No próximo estágio, o Leão do Vale vai encarar o Internacional, equipe que eliminou o Remo com a vitória, em Belém-PA, por 2 a 1. A partir da terceira fase, as disputas passam a ser em jogos de ida e volta. No caso desse mata-mata, o Colorado recebe os paranaense na primeira partida. A data-base do confronto é dia 28 deste mês (ida) e 14 de março (volta).

Criciúma eliminado pelo Cianorte (Foto: Cario Marcelo/www.criciuma.com.br)
Criciúma eliminado pelo Cianorte (Foto: Cario Marcelo/www.criciuma.com.br)

O JOGO
O Criciúma entrou mais ligado na partida e quase abriu o placar aos 4 minutos do primeiro tempo. O atacante João Paulo recebeu cruzamento de Wallacer, mas jogou a bola para fora. No minuto seguinte, foi a vez de João Paulo levar perigo: em bela cobrança de falta, quase abriu o placar. No entanto, no melhor estilo ‘quem não faz toma’, o Cianorte, na primeira oportunidade, fez 1 a 0: Rafael Carrilho chutou fraco de fora da área, mas o goleiro Luiz aceitou. Nervoso, o Tigre não conseguia mostrar poder de reação. Entretanto, aos 30, voltou a criar uma chance; dessa vez, não desperdiçou: Mailson finalizou aproveitando contra-ataque. Na primeira etapa, foi isso.

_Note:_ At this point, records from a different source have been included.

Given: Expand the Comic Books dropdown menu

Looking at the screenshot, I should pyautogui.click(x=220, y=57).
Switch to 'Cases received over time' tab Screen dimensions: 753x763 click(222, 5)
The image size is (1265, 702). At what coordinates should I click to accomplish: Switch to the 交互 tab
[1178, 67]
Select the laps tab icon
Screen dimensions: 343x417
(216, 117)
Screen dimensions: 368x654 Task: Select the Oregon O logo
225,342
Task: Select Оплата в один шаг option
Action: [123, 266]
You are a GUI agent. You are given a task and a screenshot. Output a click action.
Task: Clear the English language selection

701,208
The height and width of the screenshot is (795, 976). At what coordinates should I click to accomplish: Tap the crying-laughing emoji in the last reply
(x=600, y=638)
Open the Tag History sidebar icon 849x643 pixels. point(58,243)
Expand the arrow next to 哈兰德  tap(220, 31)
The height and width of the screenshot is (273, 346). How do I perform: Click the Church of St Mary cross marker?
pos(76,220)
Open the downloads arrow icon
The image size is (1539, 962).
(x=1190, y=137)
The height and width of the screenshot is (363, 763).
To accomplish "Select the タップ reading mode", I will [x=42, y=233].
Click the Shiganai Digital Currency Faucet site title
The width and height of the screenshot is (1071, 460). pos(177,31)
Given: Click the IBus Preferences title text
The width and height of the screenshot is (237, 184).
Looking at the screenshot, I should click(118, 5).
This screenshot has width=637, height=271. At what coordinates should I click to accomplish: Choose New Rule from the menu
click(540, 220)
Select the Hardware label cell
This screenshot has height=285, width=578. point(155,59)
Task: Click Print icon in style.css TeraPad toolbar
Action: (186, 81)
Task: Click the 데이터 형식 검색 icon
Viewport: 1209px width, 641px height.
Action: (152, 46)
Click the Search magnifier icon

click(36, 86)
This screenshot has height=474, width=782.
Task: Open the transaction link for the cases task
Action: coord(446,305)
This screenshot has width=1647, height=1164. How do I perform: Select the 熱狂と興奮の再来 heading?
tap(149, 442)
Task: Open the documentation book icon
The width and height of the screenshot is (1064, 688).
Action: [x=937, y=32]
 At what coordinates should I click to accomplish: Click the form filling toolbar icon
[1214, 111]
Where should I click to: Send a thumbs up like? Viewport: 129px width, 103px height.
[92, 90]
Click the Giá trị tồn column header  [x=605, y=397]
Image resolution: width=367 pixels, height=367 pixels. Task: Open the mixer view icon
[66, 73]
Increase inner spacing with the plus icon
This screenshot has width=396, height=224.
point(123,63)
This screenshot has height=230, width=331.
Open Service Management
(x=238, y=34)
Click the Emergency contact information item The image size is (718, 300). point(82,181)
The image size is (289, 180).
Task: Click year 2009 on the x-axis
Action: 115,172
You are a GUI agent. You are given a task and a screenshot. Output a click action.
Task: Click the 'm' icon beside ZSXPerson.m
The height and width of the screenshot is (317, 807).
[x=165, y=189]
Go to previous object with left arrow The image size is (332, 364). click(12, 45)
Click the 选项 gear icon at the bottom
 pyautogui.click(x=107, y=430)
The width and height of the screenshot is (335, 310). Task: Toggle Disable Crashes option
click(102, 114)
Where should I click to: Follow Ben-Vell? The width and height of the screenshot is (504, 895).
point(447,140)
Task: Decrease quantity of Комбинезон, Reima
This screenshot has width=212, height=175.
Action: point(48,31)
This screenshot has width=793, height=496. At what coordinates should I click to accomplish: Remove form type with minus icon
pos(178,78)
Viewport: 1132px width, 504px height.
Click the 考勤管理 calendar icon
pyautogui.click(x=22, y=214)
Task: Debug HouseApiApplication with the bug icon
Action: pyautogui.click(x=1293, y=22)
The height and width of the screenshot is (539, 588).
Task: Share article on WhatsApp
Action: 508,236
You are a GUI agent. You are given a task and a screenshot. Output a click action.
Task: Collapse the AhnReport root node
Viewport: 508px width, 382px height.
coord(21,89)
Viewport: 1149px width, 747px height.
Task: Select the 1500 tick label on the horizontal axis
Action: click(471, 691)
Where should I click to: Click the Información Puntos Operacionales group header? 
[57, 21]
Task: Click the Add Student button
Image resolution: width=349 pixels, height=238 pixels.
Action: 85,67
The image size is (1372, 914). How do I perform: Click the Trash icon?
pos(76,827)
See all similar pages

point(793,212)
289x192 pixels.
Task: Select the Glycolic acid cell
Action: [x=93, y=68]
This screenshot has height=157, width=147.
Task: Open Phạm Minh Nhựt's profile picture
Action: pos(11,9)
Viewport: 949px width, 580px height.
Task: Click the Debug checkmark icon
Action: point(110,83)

No segundo tempo, jogo muito truncado, vários cartões amarelos e um vermelho: aos 23, o autor do gol visitante, Carrilho, tomou o segundo amarelo após falta em João Paulo. Assim, os donos da casa cresceram e quase viraram com Elvis na sequência. Apesar da vantagem numérica, o Tigre pouco criou. Assim, o confronto se arrastou para as penalidades máximas. Na disputa de pênaltis, 5 a 4 para os visitantes, que só erraram com Murilo, enquanto os mandantes perderam com João Paulo e Carlos Eduardo.